Check the HTTP endpoints:

curl -fsS http://127.0.0.1:8791/healthz
curl -fsS http://127.0.0.1:8791/readyz

4. Create the admin user¶

Run:

docker compose exec audiotext audiotext admin create-user --email admin@example.com

The command prompts for the password. Do not pass the password on the command line on a shared server.

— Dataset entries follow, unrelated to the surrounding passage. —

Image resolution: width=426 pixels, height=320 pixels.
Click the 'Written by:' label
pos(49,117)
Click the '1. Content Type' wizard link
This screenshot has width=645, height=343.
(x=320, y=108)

Open the admin UI from the server or through a private route:

http://127.0.0.1:8791/admin

5. Create an API token¶

Run:

docker compose exec audiotext audiotext token create \
  --name dictation-client-prod \
  --max-open-uploads 2 \
  --daily-audio-seconds-quota 7200 \
  --monthly-audio-seconds-quota 120000

The command prints the raw token once. Store it in the client application's server-side secret store.

For shell testing:

export AUDIOTEXT_API_TOKEN="att_tok_..."

6. Test the client API¶

List models:

curl -sS http://127.0.0.1:8791/v1/models \
  -H "Authorization: Bearer $AUDIOTEXT_API_TOKEN"

Submit an async job:

curl -sS http://127.0.0.1:8791/v1/transcription-jobs \
  -H "Authorization: Bearer $AUDIOTEXT_API_TOKEN" \
  -F model=cpu-lite \
  -F language=ca \
  -F file=@clip.webm

Poll the returned job:

curl -sS http://127.0.0.1:8791/v1/transcription-jobs/$JOB_ID \
  -H "Authorization: Bearer $AUDIOTEXT_API_TOKEN"

The first real transcription can be slower because the selected model may need to download and load. After that, the model stays in memory until the cache is full or the idle TTL unloads it.

7. Connect a client application¶

Use these values in the client application's server-side configuration:

Setting	Value
Base URL	`http://127.0.0.1:8791` from the same host, or the reverse-proxy URL
API token	the `att_tok_...` value printed once
Default model	`cpu-lite` first, then benchmark `cpu-turbo`
Default language	force `ca`, `es`, or `en` when the app knows it; otherwise `auto`
Preferred mode	async jobs for normal product flows

Do not put the API token in browser code.

8. Stop, update, or reset¶

Stop:

docker compose down

Update:

git pull
docker compose up --build -d

The SQLite database, uploads, and cached runtime data live in the Docker volume audiotext-data.

Remove the local deployment data only when you deliberately want a clean reset:

docker compose down -v

9. Add a separate worker later¶

For a busier server, switch queued jobs to a separate worker process:

AUDIOTEXT_ASYNC_JOB_RUNNER=external docker compose --profile worker up --build -d

Keep the API and worker on the same Docker volume so they share SQLite and uploaded audio files.